Justice Harlan, joined by Justices Marshall and Stewart, fashioned a dissent.37 According to Justice Harlan, the standard imposed by Justice Brennan inadequately appreciated "the limitations imposed by the legal process in accommodating the tension between state libel laws and federal constitutional protections given to freedom of speech and press."38 Further, Justice Harlan took the view that Justice Brennan's standard would "subject[] the press to judicial second-guessing of the newsworthiness of each item they print."39 To fairly balance the countervailing interests at stake in defamation actions, Justice Harlan wrote that "the States should be free to define for themselves the applicable standard of liability of care so long as they do not impose liability without fault."40

Three years later, Justice Powell's majority opinion in Gertz v. Robert Welch, Inc.41 echoed the sentiments expressed by Justice Harlan in Rosenbloom. Gertz, a prominent Chicago attorney, became the target of the ultraconservative John Birch Society by virtue of his legal representation of the family of a youth shot and killed by a Chicago police officer.42 The Society labeled Gertz a "Leninist" and "a Communist-fronter" and alleged that he led an organization that "probably did more than any outfit to plan the Communist attack on the Chicago police during the 1968 Democratic Convention."43 The jury awarded Gertz $50,000.
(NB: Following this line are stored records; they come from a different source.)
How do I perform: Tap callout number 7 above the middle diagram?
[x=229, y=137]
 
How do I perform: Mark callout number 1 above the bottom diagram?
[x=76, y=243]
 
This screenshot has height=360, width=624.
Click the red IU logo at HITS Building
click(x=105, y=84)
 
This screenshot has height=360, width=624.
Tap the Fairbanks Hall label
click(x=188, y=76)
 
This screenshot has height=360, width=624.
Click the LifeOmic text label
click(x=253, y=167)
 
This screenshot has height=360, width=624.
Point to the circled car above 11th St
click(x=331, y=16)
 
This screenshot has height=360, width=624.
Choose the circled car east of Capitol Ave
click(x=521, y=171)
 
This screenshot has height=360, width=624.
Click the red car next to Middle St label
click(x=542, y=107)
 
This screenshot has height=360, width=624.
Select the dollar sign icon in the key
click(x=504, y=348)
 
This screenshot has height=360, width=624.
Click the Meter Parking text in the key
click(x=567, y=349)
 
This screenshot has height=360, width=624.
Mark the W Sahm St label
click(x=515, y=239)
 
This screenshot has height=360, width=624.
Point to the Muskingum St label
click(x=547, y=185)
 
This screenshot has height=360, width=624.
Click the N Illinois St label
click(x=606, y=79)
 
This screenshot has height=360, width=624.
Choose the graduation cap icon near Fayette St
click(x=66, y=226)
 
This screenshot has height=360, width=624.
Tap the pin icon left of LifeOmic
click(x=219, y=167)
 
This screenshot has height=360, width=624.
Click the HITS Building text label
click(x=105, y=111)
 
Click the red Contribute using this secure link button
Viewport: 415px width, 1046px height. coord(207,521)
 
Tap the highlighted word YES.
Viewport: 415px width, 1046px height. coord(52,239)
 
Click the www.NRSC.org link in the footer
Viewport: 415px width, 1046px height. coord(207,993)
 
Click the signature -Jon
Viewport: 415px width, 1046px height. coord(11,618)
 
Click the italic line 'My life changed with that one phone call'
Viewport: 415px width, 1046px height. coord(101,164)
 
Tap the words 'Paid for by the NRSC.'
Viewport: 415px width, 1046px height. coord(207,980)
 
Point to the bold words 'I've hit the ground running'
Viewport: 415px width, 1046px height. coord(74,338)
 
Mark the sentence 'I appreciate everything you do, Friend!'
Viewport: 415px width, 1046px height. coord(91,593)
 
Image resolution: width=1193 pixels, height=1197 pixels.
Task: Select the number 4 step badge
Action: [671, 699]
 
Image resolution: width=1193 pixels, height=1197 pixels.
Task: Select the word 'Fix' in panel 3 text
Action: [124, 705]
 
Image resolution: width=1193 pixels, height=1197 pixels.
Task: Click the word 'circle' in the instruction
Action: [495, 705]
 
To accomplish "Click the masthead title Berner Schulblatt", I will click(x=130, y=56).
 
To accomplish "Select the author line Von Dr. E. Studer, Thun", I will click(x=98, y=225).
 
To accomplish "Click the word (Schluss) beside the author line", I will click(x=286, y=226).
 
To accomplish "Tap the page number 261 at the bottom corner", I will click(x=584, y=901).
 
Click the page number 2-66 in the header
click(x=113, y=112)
In its review of the verdict, the district court followed the principles espoused in Justice Brennan's plurality and applied the Sullivan standard, "even though Petitioner was not a public official or public figure."45 The district court concluded that "the [Sullivan] privilege protected discussion of any public issue without regard to the status of the person defamed therein."46 Accordingly, the court entered judgment for the defendant, notwithstanding the jury's verdict.47 Citing the Rosenbloom plurality, the Seventh Circuit agreed, holding that the defendant "could assert the constitutional privilege because the article concerned a matter of public interest."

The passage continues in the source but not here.